Everyone needs a little adventure in their lives. I am not talking about the adventure of not
being able to stop off at Starbucks and having to get your java from the office
coffee pot, or heading down the nearest freeway off ramp onto a road you have
never explored to escape the standstill traffic caused by rubberneckers
watching someone change a tire. I mean
real adventure where you get out of your daily rut and leave your personally
imposed safe zone and do something exciting and unusual that involves a little
risk that you don’t know what the outcome will be going into it. A lot
of times going on an adventure means packing up and heading out on a big trip
but sometimes you can find adventure as close as your own back yard. Adventure waits just outside your door, you
just have to let go your inhibitions, be willing to take a little risk and try
something different.
I have definitely
had my share of adventure in my own backyard on the Cape Fear because there
were times when risks were taken and outcomes were unknown. I can hear in my mind to moon the current a
thousand times over and over and still sometimes lean up river and flip over in
a broach. Local outfitters won’t rent
their equipment to anyone on the river if the water level is above what they
consider “safe” at 3 feet on the gauge, but I have paddled my familiar 10 mile
run in less than an hour when the water was running at 5 feet. I went once at 10 feet in my 16’ sea kayak,
dropped over what looked like a perfectly innocent wave only to see nothing but
sky and then water as the hole on the other side pulled me backwards and sucked the whole boat down. In a panic I popped the skirt a little too
early swallowed a whole lot of water and was just lucky that it spit me, the
boat and my paddle all out at about the same time in the same place. I don’t mind saying that it scared the
bejezus out of me. Anyone who tells you
that they have never been scared on the water is a liar.
Ladybug has had her
share of broaching, wet exits and getting hung up in strainers, all things that
make a memorable adventure on the river.
Her idea of fun does not involve rocks as they tend to attract her like
magnets. She has had so many bad
experiences with rocks in the water that it sometimes affects her ability to
successfully navigate around any kind of obstacle that has a degree to
difficulty to it. I think she sees what
she needs to do to get around it but she panics in the moments leading up to it
and in doing so misses that small window where she can successfully maneuver
around. Fear is a good thing sometimes
because it can keep you out of trouble but in other situations that same fear
can lead to inactions that only further push you into peril. Rocks may be her mortal enemy and chop and
waves are definitely on her least favorite list, but I have seen her make open
water crossings in waves that have kept grown men standing on the bank yearning
for calmer waters. She will tell you
really quickly that it scared her to death, but it hasn’t stopped her from
going back out in unfamiliar waters in less than perfect weather. I have seen that excited look of
accomplishment on her face far more often than she will admit after
particularly difficult or hairy paddling excursions. It is one of the things that keeps her going
back for more.
Adventures don’t always have to carry you to within an inch
of your life. Some of the biggest
adventures Ladybug and I have had paddling together were on the calmest of days
with nary a rock nor wave in sight. We
have paddled among the wild horses at Shackleford Banks and the Feral horses at
the Rachael Carson Reserve. We paddled
out into a lagoon with hundreds of other paddlers and baked in the sun all day
long to watch some people lift off on their own adventure into outer
space. We paddled across a lake with 900
feet of water below our hulls to a long forgotten town accessible only on foot
or by boat. We paddle into a pod of
dolphins that excited us so much we completely forgot to pull out the
camera. Pictures are not always worth a
thousand words, it is sometimes best to leave the camera lens covered and just
watch things unfold with your own two eyes. We took over 200 pictures between three of us
as we sat on Lake Drummond and watch a sunset.

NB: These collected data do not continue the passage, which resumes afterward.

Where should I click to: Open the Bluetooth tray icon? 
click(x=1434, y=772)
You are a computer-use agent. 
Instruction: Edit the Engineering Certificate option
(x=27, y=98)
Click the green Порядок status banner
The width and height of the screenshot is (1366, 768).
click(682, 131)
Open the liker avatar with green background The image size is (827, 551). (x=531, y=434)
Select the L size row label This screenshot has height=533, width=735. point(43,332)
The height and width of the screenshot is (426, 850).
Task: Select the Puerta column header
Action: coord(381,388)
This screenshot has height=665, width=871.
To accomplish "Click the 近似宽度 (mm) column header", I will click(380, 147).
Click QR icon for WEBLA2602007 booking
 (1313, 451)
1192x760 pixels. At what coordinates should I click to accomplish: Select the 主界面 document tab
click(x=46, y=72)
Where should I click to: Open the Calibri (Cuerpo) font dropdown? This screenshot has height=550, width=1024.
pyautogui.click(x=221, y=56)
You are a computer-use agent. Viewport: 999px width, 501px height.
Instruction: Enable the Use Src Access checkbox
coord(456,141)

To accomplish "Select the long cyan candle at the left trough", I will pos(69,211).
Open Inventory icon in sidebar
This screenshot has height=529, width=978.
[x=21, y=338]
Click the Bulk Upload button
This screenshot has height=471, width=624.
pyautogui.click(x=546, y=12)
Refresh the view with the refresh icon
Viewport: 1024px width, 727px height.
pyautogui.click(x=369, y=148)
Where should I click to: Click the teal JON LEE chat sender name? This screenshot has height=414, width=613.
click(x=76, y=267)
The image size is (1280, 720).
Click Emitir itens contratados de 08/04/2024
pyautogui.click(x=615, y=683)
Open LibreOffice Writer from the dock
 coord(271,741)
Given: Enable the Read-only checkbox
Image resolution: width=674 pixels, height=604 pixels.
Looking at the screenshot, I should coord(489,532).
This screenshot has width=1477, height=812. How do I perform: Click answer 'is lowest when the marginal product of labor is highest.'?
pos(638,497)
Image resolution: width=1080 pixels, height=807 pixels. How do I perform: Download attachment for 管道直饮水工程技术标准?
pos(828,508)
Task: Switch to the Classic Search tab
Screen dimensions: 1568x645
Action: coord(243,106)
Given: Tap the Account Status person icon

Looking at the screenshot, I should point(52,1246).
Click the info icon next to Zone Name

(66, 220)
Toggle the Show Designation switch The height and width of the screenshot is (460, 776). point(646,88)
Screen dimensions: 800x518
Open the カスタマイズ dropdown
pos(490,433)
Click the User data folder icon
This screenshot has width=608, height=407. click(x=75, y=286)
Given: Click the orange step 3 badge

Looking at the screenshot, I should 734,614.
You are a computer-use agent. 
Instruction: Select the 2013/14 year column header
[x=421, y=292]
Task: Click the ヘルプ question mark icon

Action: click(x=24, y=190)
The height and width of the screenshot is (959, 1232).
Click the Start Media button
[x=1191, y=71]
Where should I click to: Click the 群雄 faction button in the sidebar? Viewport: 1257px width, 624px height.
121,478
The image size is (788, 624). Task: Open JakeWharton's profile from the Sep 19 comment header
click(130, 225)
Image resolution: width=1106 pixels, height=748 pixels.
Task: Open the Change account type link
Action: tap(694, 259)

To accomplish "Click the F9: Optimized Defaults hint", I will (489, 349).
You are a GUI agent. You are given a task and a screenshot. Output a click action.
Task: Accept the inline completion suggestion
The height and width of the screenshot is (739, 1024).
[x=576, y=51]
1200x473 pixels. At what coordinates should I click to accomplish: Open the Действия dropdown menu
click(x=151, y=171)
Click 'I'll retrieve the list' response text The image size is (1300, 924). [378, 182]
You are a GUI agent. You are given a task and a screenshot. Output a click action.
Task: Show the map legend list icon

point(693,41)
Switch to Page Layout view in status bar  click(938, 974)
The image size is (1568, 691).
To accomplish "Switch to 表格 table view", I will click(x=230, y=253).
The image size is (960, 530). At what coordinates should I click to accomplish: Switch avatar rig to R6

None of the pictures we brought back can ever really convey to anyone
what we actually saw or the emotions unleashed as Laura, Kim and I sat alone on
the lake in our kayaks unable to distinguish where the Earth ended and heaven
began.
Adventures don’t always have to involve sitting in a cockpit
with a paddle in hand, I have had many adventures in my life far removed from
the water. As we have prepared for what
again will be an adventure of a lifetime, it seems though that water has been a
big part of our life for the better part of the last year and a half. Some of the places we have been and things we
have seen we will never visit again or be able to see again. They are unforgettable memories made on other
adventures of our lifetime that we can never truly convey to those who have
never experienced anything of the like.
Get off your tush, and start living life. There is way more to it than a 9 to 5, bills
in the mailbox and cars jammed on a freeway.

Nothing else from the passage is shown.